With a lower life expectancy, health disparities, and fewer savings, new research has highlighted the grim prospect of retirement for many Māori.
The government reviews its retirement policies every three years and the Retirement Commission report, released today, suggest current policies do not work for tangata whenua.
Māori on average die seven years younger than Pākehā, suffer higher rates of disease often at an earlier age. Income disparities lead to lower rates of home ownership, which feed into fewer savings or a lower KiwiSaver balance.
But Ngāi Te Rangi chief executive Paora Stanley said far too often whānau Māori were not even making it to 65 to collect superannuation.
"It's simply that things haven't changed," Stanley said. "For all the good will that varieties of governments in the past have had, and all the understanding of tikanga Māori and everything else that is out there, nothing's changed."
The four-volume, several-hundred-page body of research released this morning laid bare many of those disparities and how they came to be entrenched.
Retirement Commission kaihautū Erin Thompson said there were some sobering facts.
"When you look at the impact of all those things collectively of the person, when they get to the end of their life, it's really hard to put yourself in a position of wealth when you don't have the stepping stones or the platforms to support you to get there," Thompson said.
But there was also another significant factor in how the current structure did not work: He aha te kupu mō retirement? There just was not a word to explain the concept, Thompson said.
Because in te ao Māori, pakeke get busier as they get older, taking up significant responsibilities as kuia and kaumātua, much of it voluntary.
Ngāi Te Rangi's Stanley said the two world views were completely opposed.
"This is what I see is the inability of the system to recognise Māori when they retire. We see them as winding down and that's a Pākehā system of interpreting retirement," he said.
"In actual fact, they're winding up.

▸ **Given information**
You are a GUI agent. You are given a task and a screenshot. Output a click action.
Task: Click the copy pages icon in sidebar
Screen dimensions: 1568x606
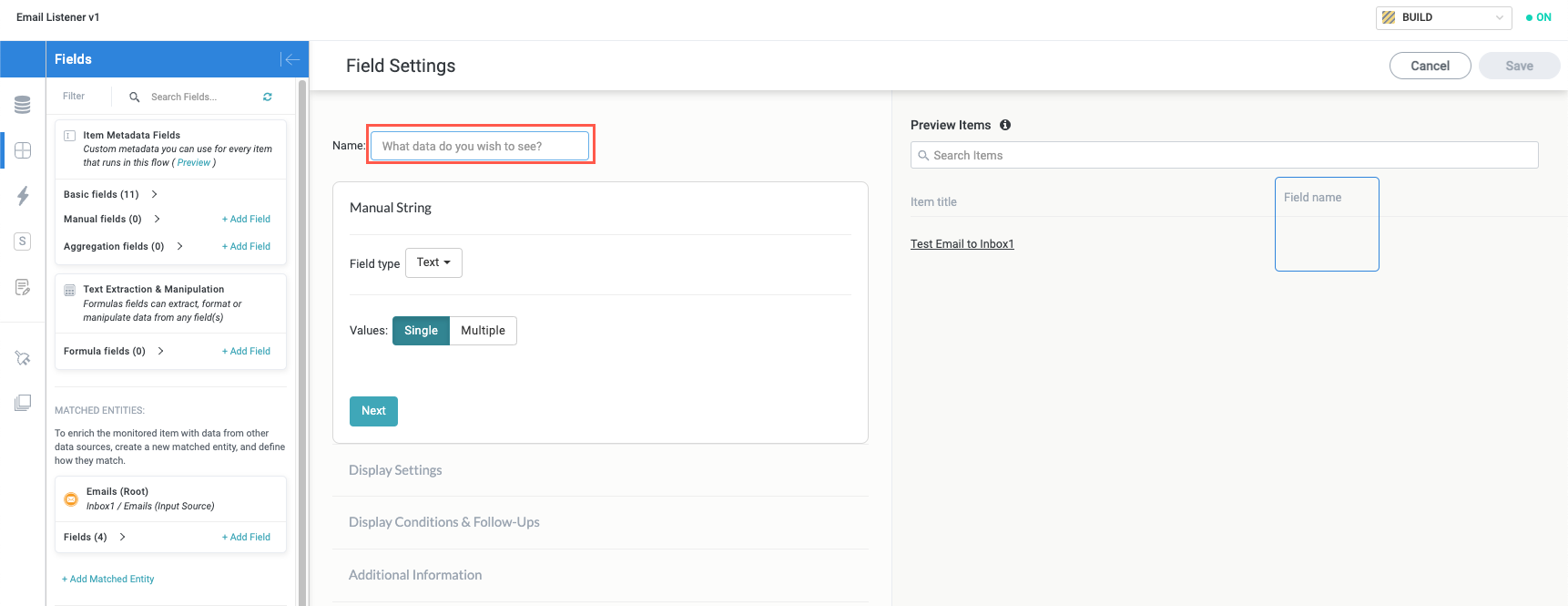23,403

▸ **What you are asked to do**
Carry on writing the article on Māori and retirement from the point where it stops. This material has no connection to the article on Māori and retirement.

▸ **Written response**
"For example, in Tauranga Moana our pakeke are on boards who control $2 billion a year in the local Māori economy. They may live in a shabby old house in Merivale but they contribute to a major wealth, and they have major pieces of knowledge. The system has an inability to value that and get out of the way."
Thompson said the disparities were too often robbing whānau of those cultural roles, and current policy did not acknowledge that.
With the precarious position too many Māori were in by the time they reached their 60s, many were having to continue working to pay rent, or because of a lack of savings, she said.
"It saddened me quite a bit to see in the voices of the kaumātua that they are having to settle for that, because being able to live, being able to support their whānau had to become their priority," she said.
What was needed was by-Māori, for-Māori solutions and a super and retirement policy that reflected the reality, Thompson said.
Stanely believed there were opportunities, including collectivised whānau savings, or iwi housing to enable pakeke to support their whānau.
But there were deep inequities caused by the state, that it needed to resolve, he said.
"How come I put so much money aside for my retirement through our taxes and yet our people don't get a chance to receive that because they die too early," Stanley asked.
"We are funding Pākehā people, we are funding a Pākehā retirement system."
Thompson said there were some short-term fixes, but they would only go so far unless the deeper issues were addressed.